2. Includes 613 shares of Common Stock acquired under the Company's 2010 Employee Stock Purchase Plan on May 17, 2021.
3. Subject to the Reporting Person continuing to be a Service Provider (as defined in the 2010 Equity Incentive Plan) through each applicable vesting date, one-sixteenth (1/16th) of the 40,409 RSUs subject to the award will vest on August 20, 2018, and an additional one-sixteenth (1/16th) of the RSUs subject to the award will vest on each November 20, February 20, May 20, and August 20 thereafter, such that the award will be fully vested on May 20, 2022.
4. Subject to the Reporting Person's continuing to be a Service Provider (as defined in the 2010 Equity Incentive Plan) through each applicable vesting date, ten percent (10%) of the 25,326 RSUs subject to the award will vest on May 20, 2020; twenty percent (20%) of the RSUs subject to the award will vest on May 20, 2021; thirty percent (30%) of the RSUs subject to the award will vest on May 20, 2022; forty percent (40%) of the RSUs subject to the award will vest on May 20, 2023, such that the award will be fully vested on May 20, 2023.
5. Subject to the Reporting Person continuing to be a Service Provider (as defined in the 2010 Equity Incentive Plan) through each applicable vesting date, ten percent (10%) of the 27,849 RSUs subject to the award will vest on May 20, 2021; twenty percent (20%) of the RSUs subject to the award will vest on May 20, 2022; thirty percent (30%) of the RSUs subject to the award will vest on May 20, 2023; and forty percent (40%) of the RSUs subject to the award will vest on May 20, 2024, such that all the RSUs subject to the award will then be fully vested.

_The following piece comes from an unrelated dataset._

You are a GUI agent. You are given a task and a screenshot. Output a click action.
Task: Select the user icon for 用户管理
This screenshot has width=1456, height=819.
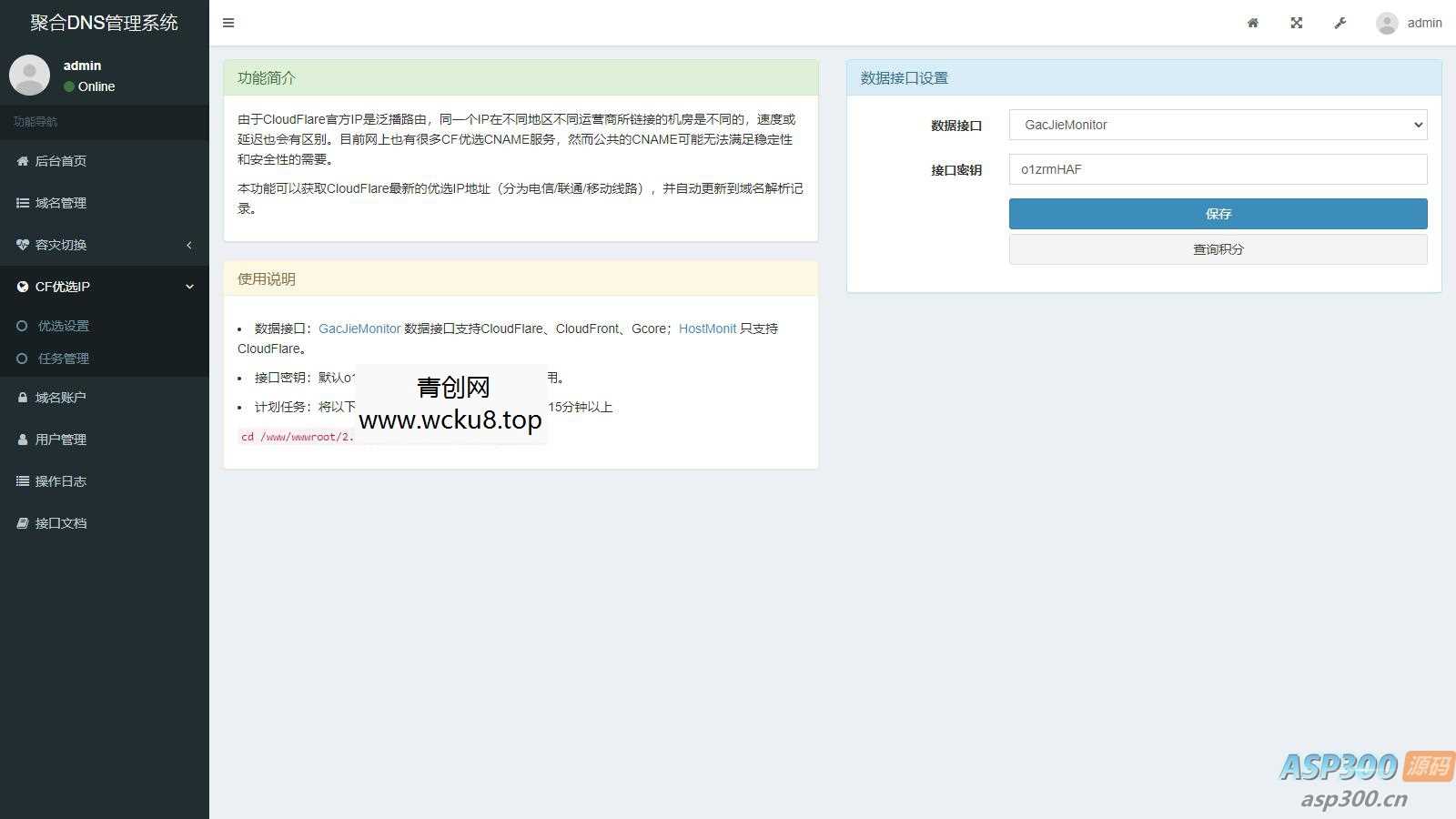point(22,439)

6. Subject to the Reporting Person's continuing to be a Service Provider (as defined in the 2010 Equity Incentive Plan) through each applicable vesting date, one-sixteenth (1/16th) of the 33,402 shares subject to the option vested and became exercisable on August 20, 2014, and an additional one-sixteenth (1/16th) of the shares subject to the option will vest and become exercisable on each successive November 20, February 20, May 20, and August 20 thereafter, such that the award will be fully vested and exercisable on May 20, 2018.
Remarks:
/s/ Connie Kwong, as Attorney-in-Fact 05/24/2021
** Signature of Reporting Person Date
Reminder: Report on a separate line for each class of securities beneficially owned directly or indirectly.
* If the form is filed by more than one reporting person, see Instruction 4 (b)(v).
** Intentional misstatements or omissions of facts constitute Federal Criminal Violations See 18 U.S.C. 1001 and 15 U.S.C. 78ff(a).